Grayson took a quick shower—at least these temporary accommodations had a private bathroom—then powered on his laptop. He had a few minutes before teaching his next class and should’ve spent the time researching apartments in the nearby town of Laurel, Maryland.
Instead, he found himself scrolling through the Coach Oliver Foundation’s website. The digital counter on the bottom of the screen kept changing numbers as donations poured in by the minute. Even though he’d once lumped Tessa into the same boat as tabloid reporters on the prowl for a sensationalized story, deep down he’d known she’d always used her media platform for good. Whether it was bringing awareness to those in need, or exposing corporate and government corruption, or interrogating some of the most powerful people in the world, she didn’t back down from a challenge. Just like her diving, she did everything thoroughly and with exacting precision.
She also didn’t invest herself in a matter unless it was important to her. All this time, Grayson had been so preoccupied thinking about that video recording of her in the staging center tent, and worrying about her throwing him under the bus, he hadn’t realized he’d been doing exactly the same thing to her when he’d left her like that.

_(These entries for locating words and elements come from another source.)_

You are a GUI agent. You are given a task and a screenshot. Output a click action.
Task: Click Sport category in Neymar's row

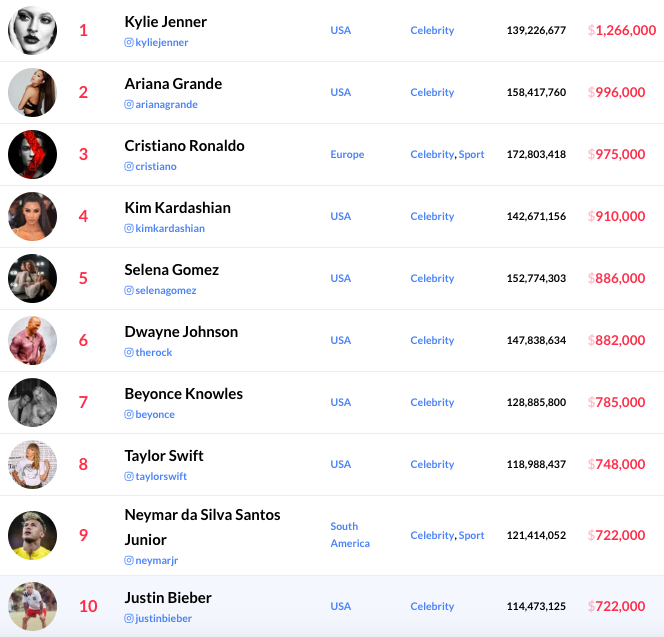tap(471, 536)
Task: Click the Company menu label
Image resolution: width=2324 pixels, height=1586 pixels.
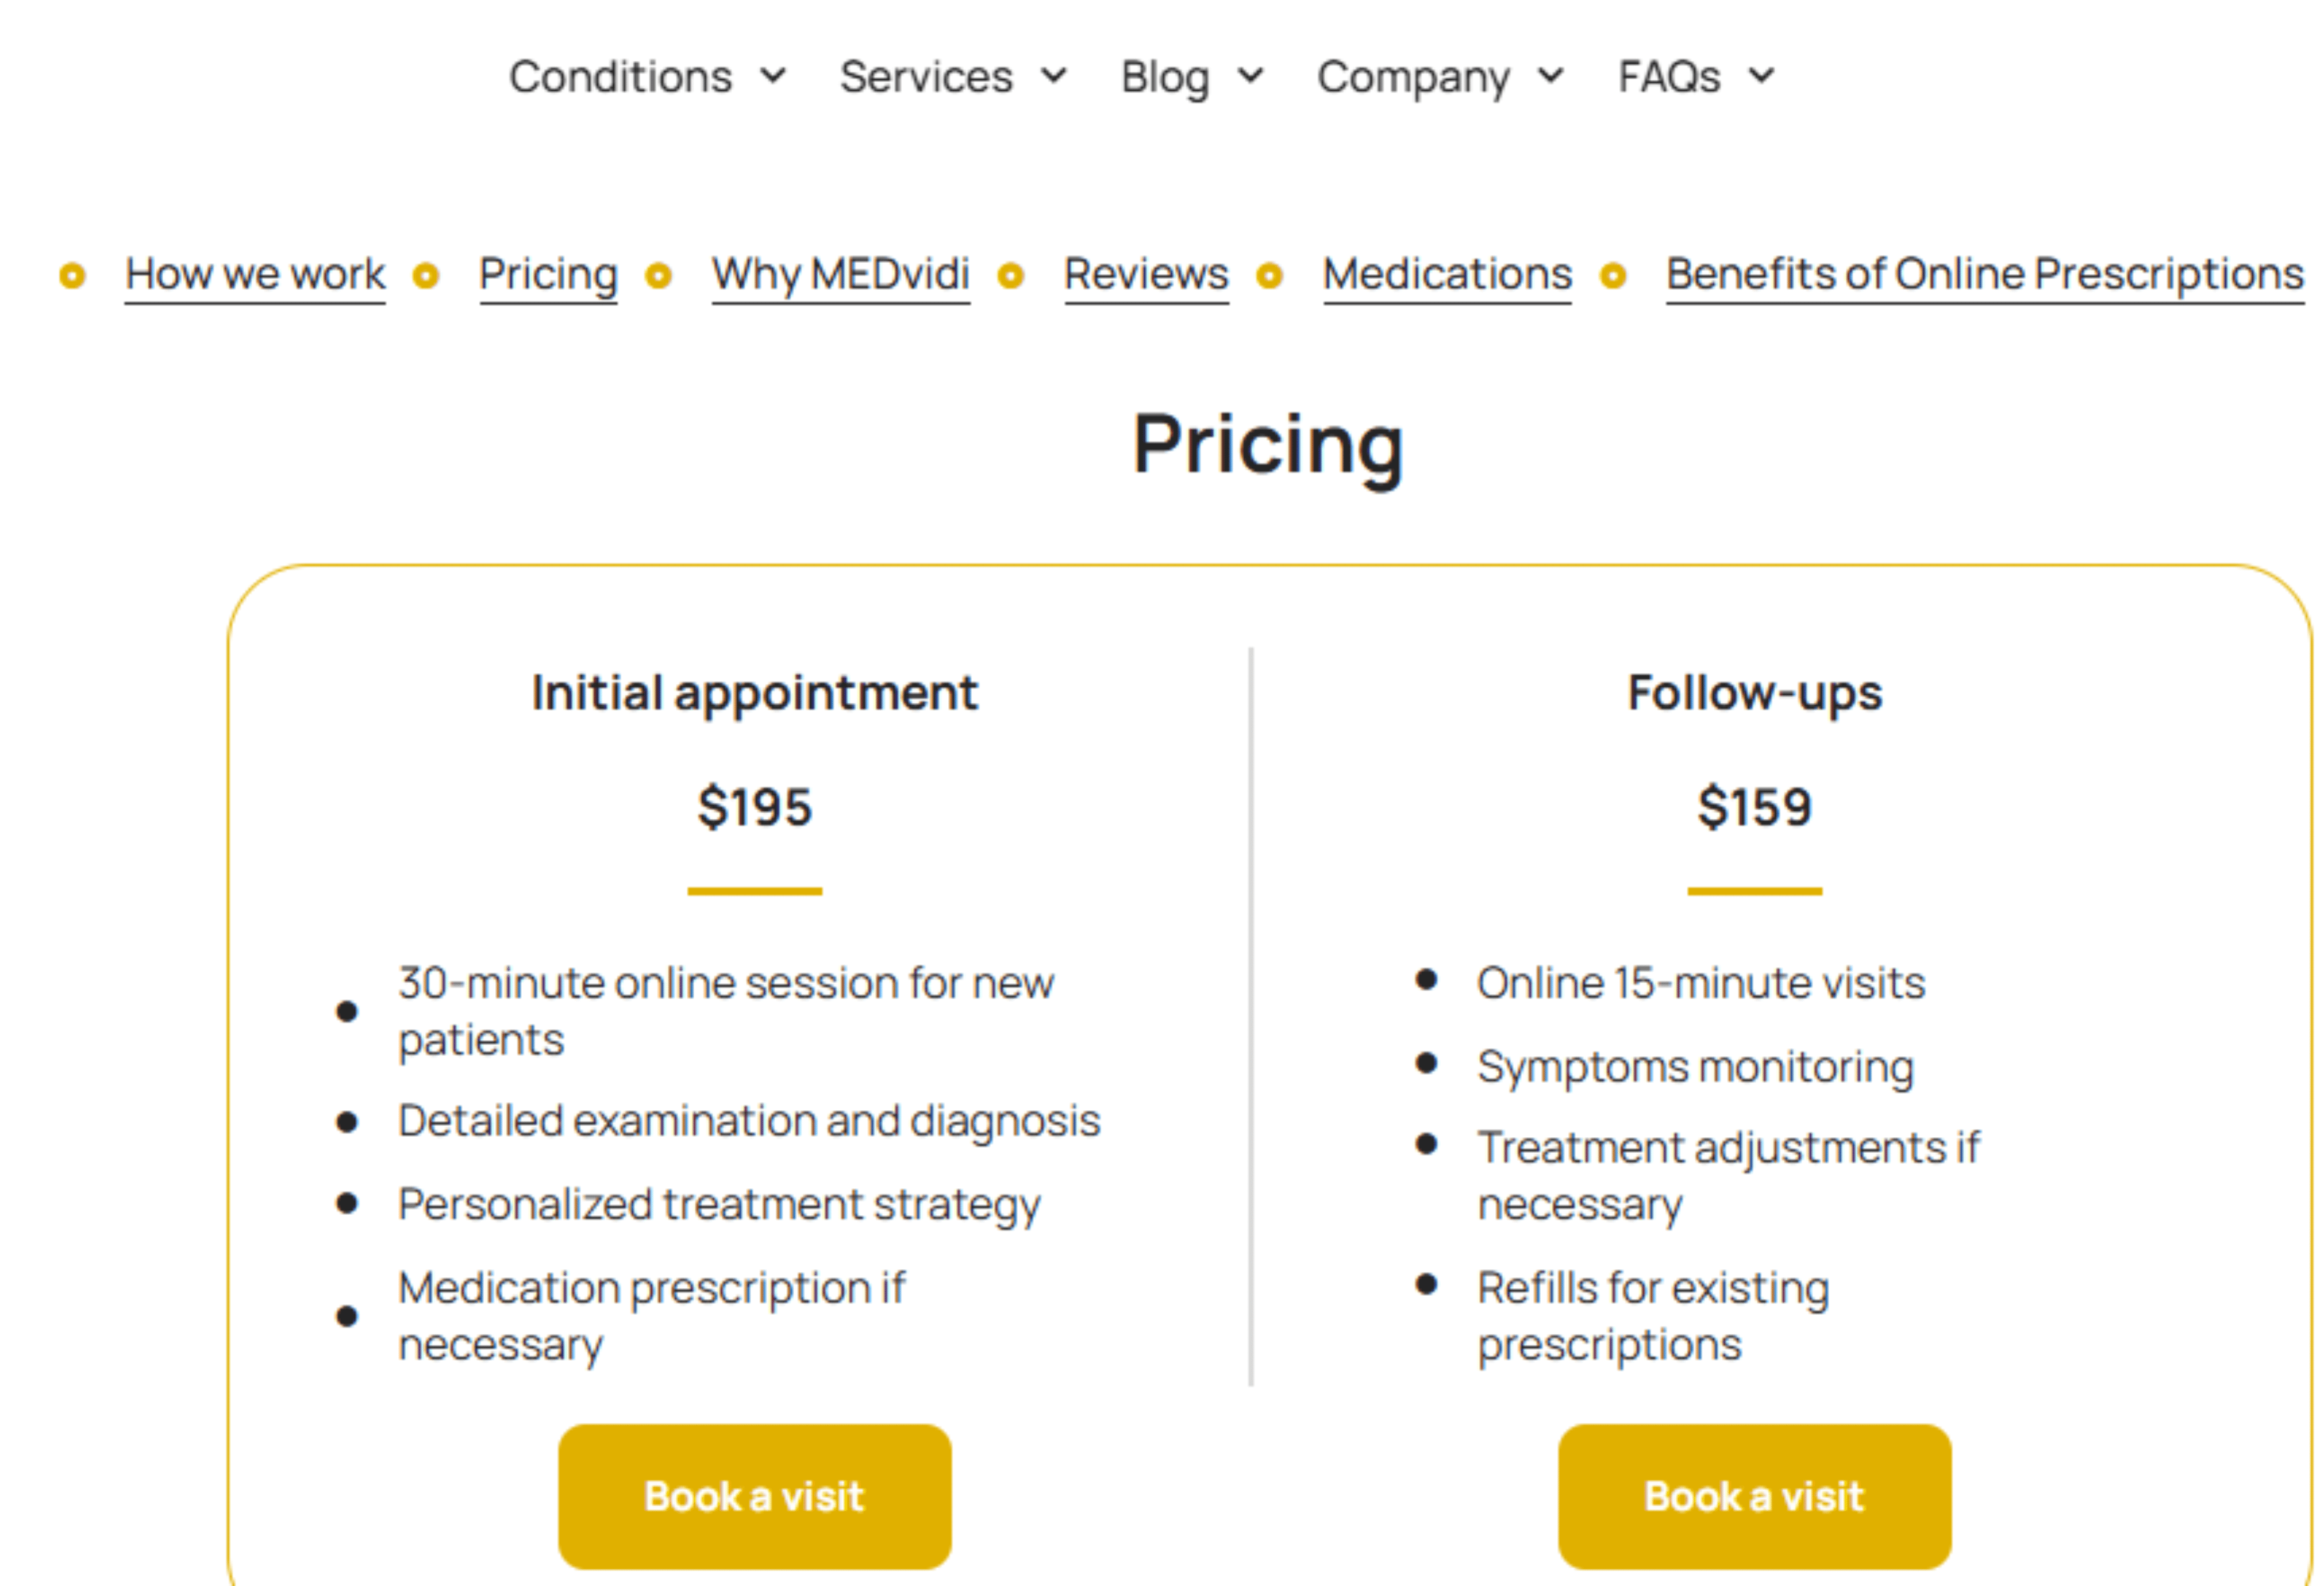Action: 1413,77
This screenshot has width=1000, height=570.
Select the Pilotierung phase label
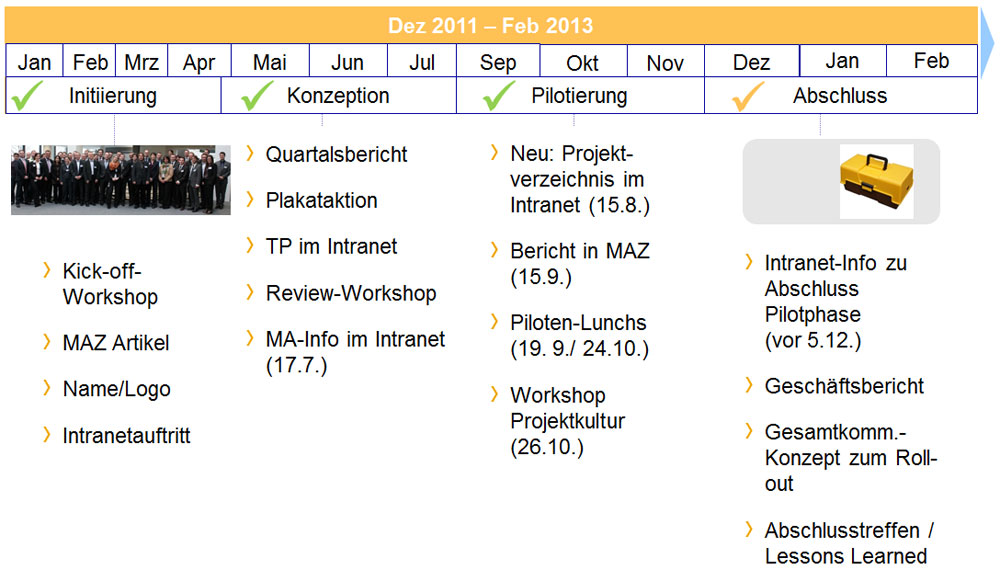pos(579,96)
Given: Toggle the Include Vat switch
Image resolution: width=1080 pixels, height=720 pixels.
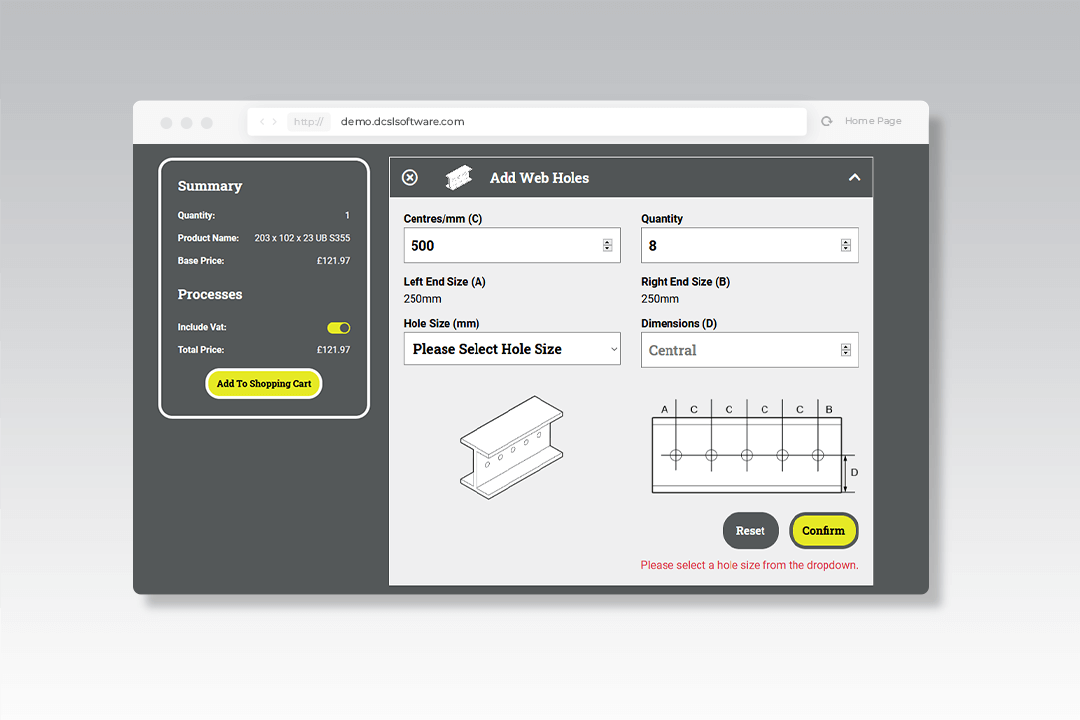Looking at the screenshot, I should point(338,328).
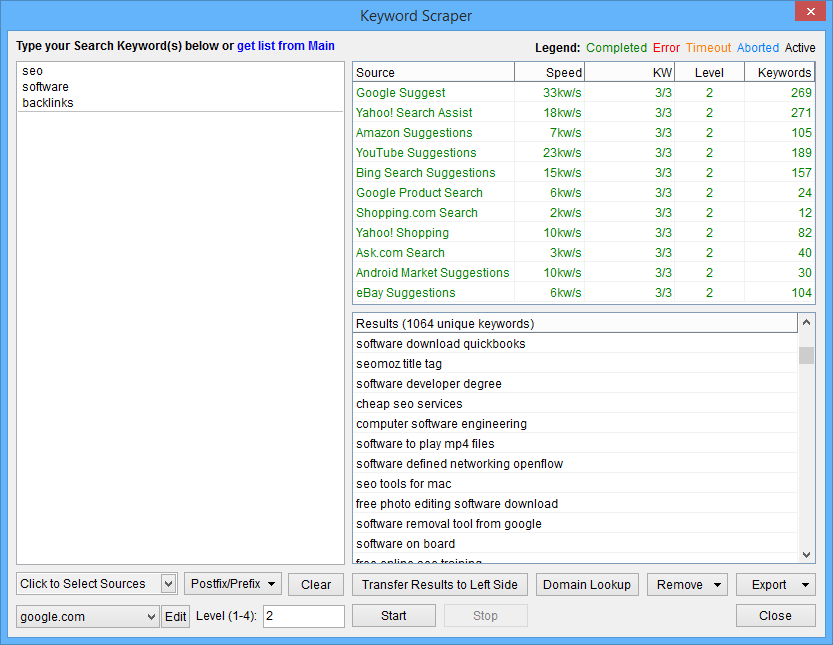Select the result seo tools for mac
Viewport: 833px width, 645px height.
tap(403, 483)
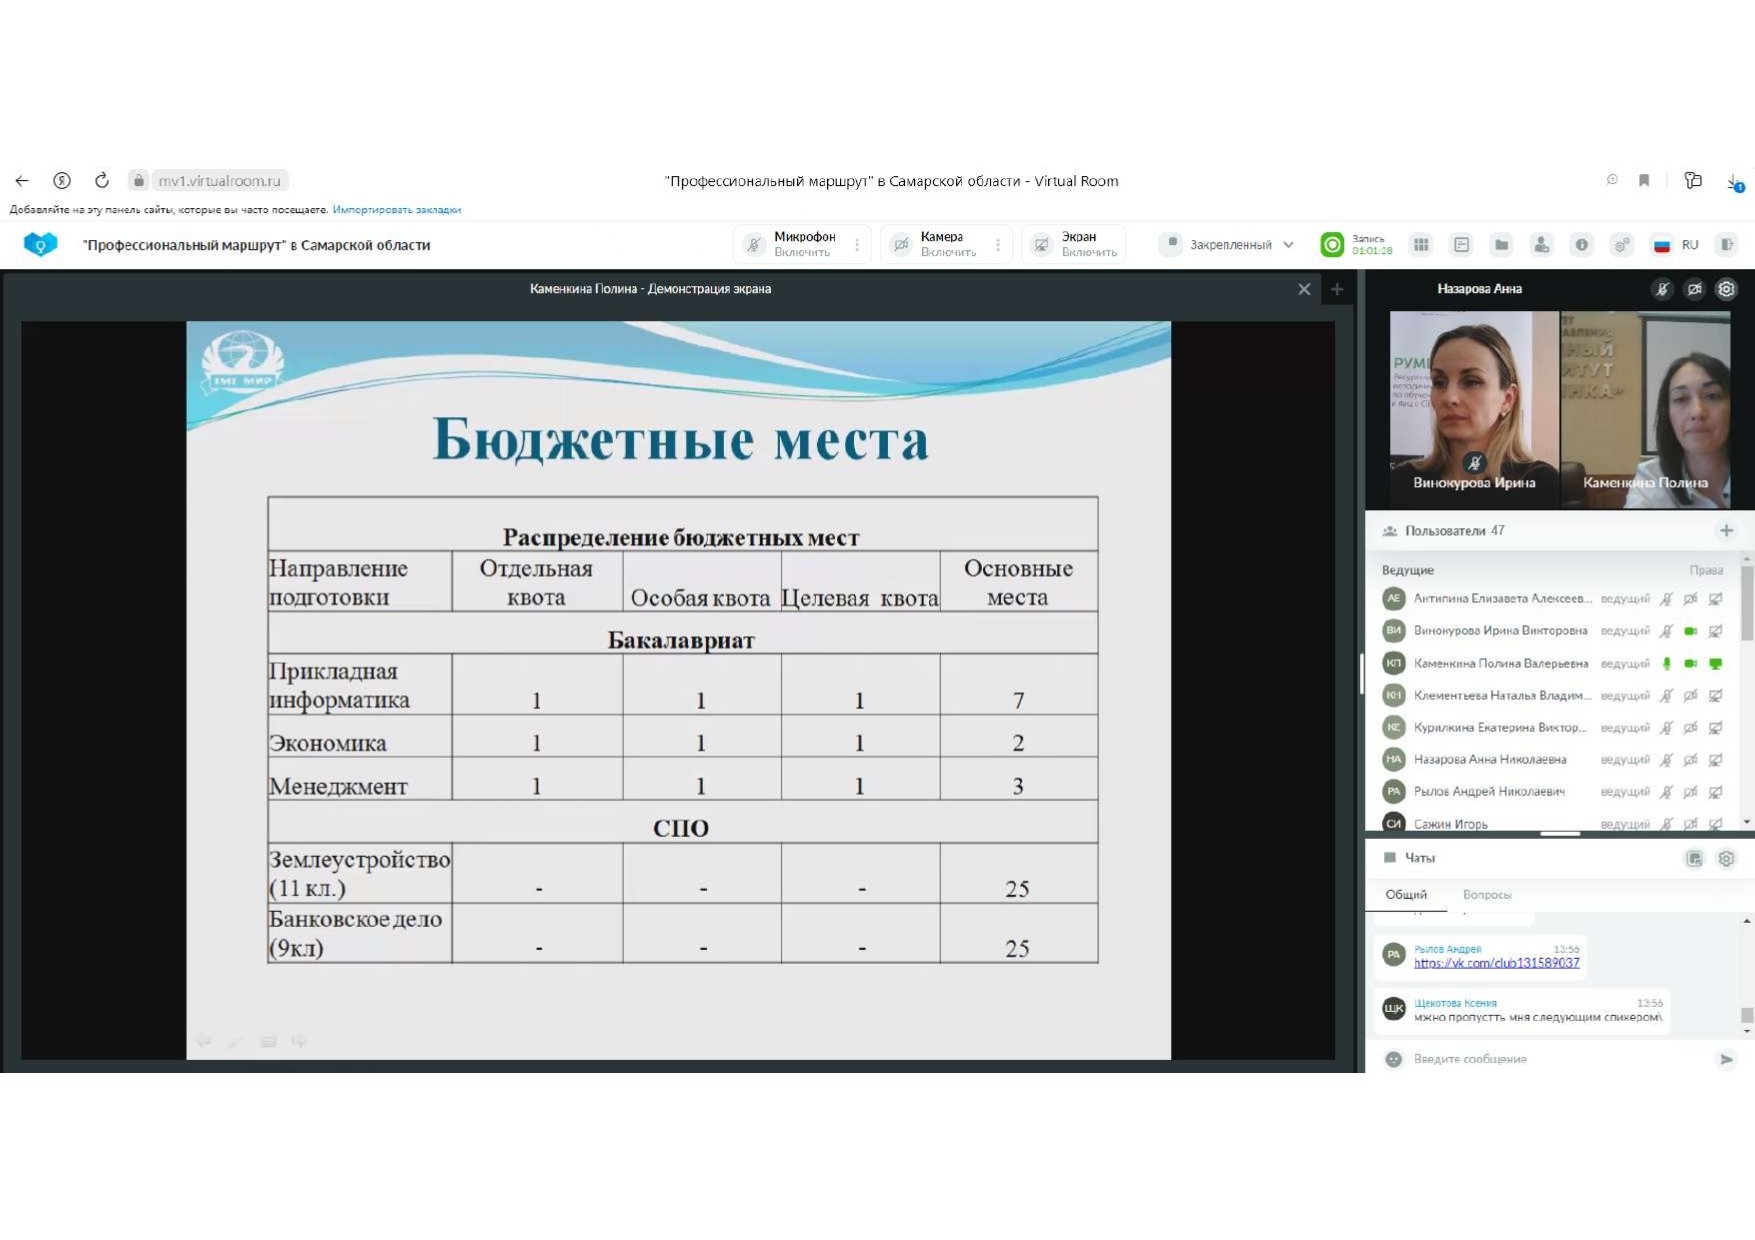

Tessa was one of the few people who knew that Maddie’s care was a top priority in his life. Instead of cutting all ties with him when he’d told her he couldn’t date someone with her level of fame, she’d spun that fame to his advantage. Or, at least, to his sister’s.
That had to mean she still cared about him, right? And maybe if she still cared, there was a chance he could convince her that he’d made the biggest mistake of his life when he’d walked out of the hotel room. Grayson wasn’t convinced she’d forgive him, but for the first time in weeks, he was also full of hope.
There was no way to know if Tessa would even consider the possibility of a partnership again after he’d already refused to go into battle with her once. All Grayson knew was that the most successful missions required an advance plan. He picked up his phone and called the only person he knew with a special forces background and a working knowledge of seeking forgiveness from a female in the Ki
ng family.
When Rider King answered, Grayson cleared his throat.
“Hello, sir. I was wondering if I could talk with you about Tessa.”
Chapter Fourteen
Grayson never should have listened to the wily old rancher, he thought as he led his class of recruits across the South Lawn of the White House. The chairs had already been placed in the Rose Garden for an informal awards ceremony, and his students were in attendance merely for observational purposes.
Somehow, Rider King had talked Grayson into convincing his director and the director of the protective detail assigned to the White House that the recruits needed practical, real world application of their training in the most boring of circumstances.
It just so happened that the boring circumstance Grayson deemed most suitable for the training was one in which former Second Lady Sherilee King was to be awarded the Presidential Medal of Freedom in recognition of her contributions to philanthropy.
Not that anything was all that boring when the entire King family came together.
Briefing all the agents on duty and the president’s chief of staff had been one of the most awkward presentations Grayson had ever endured. But if things went according to plan, nobody would know the real reason he’d staged such an unbelievable scenario.
“Precision has landed,” Grayson heard in his earpiece as he herded the recruits to the observation area. That meant Tessa was on the premises. But they still had a few minutes before everyone took their seats. It wasn’t until he saw the news cameras setting up that Grayson realized there’d be no going back after this.